**Exercise instructions:**
A) In the text on Natufian flour and bread, swap "flour" for "meal" and write out everything from "The Late Natufian" down to "de-husking the grains." with that change.
B) List every supplementary item, meaning each label beginning with "S", that the text on Natufian flour and bread cites.

**Text excerpt:**
------------

We found that dehusking and milling could be greatly aided by the small, round, shallow depressions frequently observed adjacent to the conical mortars (and to other utensils). These cupholes could be used appropriately to deposit material produced in the mortar by repeated hand-scooping from its bottom (Fig 2E and 2F). Small, thick pita bread could be made of unleavened dough baked on wooden coals and covered with hot embers (S1 Text). After a short baking period and turning the bread several times, the experimental loaf was ready to eat. The option of making porridge from hulled groats, as in the Early Natufian, was also available using rock-cut bowls found in Huzuq Musa and elsewhere (S1A:2 Fig).

Could the stone-utensil produced flour and the consequent baking of bread represent the provision of a staple in the diet of the hunter-gatherers of Huzuq Musa? As a hypothetical dietary requirement for a Natufian inhabitant, we assume the historic supply of four modii, about 35 liters, of grain given to a Roman worker during the winter period (about 300 cc per day) [28]. From its size (a ~0.5 hectare site with some 30 huts, S3 Fig), Huzuq Musa is estimated to have had a population of about 100, whose inhabitants would require 30 liters of grain per day. According to our experiment, the four large threshing floors discovered near the site could have supplied this quantity of processed barley. Moreover, the 31 narrow conical mortars found there have the capacity to process this amount of dehusked grain and flour in about one shift if all the mortars were working concurrently.


The Late Natufian ability to prepare flour in a significant quantity and quality may well point toward the production of unleavened bread, as this was a possible major product that could have been made from flour in the Late Epipaleolithic. Other meals (such as pancakes and donuts) could not have been prepared without portable vessels or ovens.

The possibility that the Natufians consumed flour per se cannot be firmly ruled out; still we see it as being inconsistent the frequent appearance of the narrow conical mortar—which we have experimentally demonstrated to be an efficient peeling device—in Late Natufian sites, as flour can be eaten per se without de-husking the grains.

------------

**Recorded information:**

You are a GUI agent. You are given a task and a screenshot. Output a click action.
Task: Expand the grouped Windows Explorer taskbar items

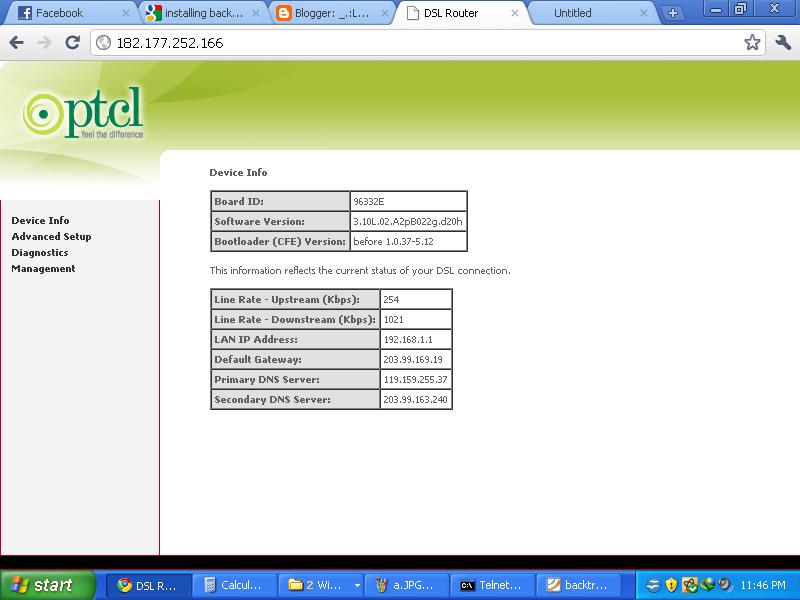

------------

**Answers to the tasks:**
A)
The Late Natufian ability to prepare meal in a significant quantity and quality may well point toward the production of unleavened bread, as this was a possible major product that could have been made from meal in the Late Epipaleolithic. Other meals (such as pancakes and donuts) could not have been prepared without portable vessels or ovens.

The possibility that the Natufians consumed meal per se cannot be firmly ruled out; still we see it as being inconsistent the frequent appearance of the narrow conical mortar—which we have experimentally demonstrated to be an efficient peeling device—in Late Natufian sites, as meal can be eaten per se without de-husking the grains.

B)
S1 Text
S1A:2 Fig
S3 Fig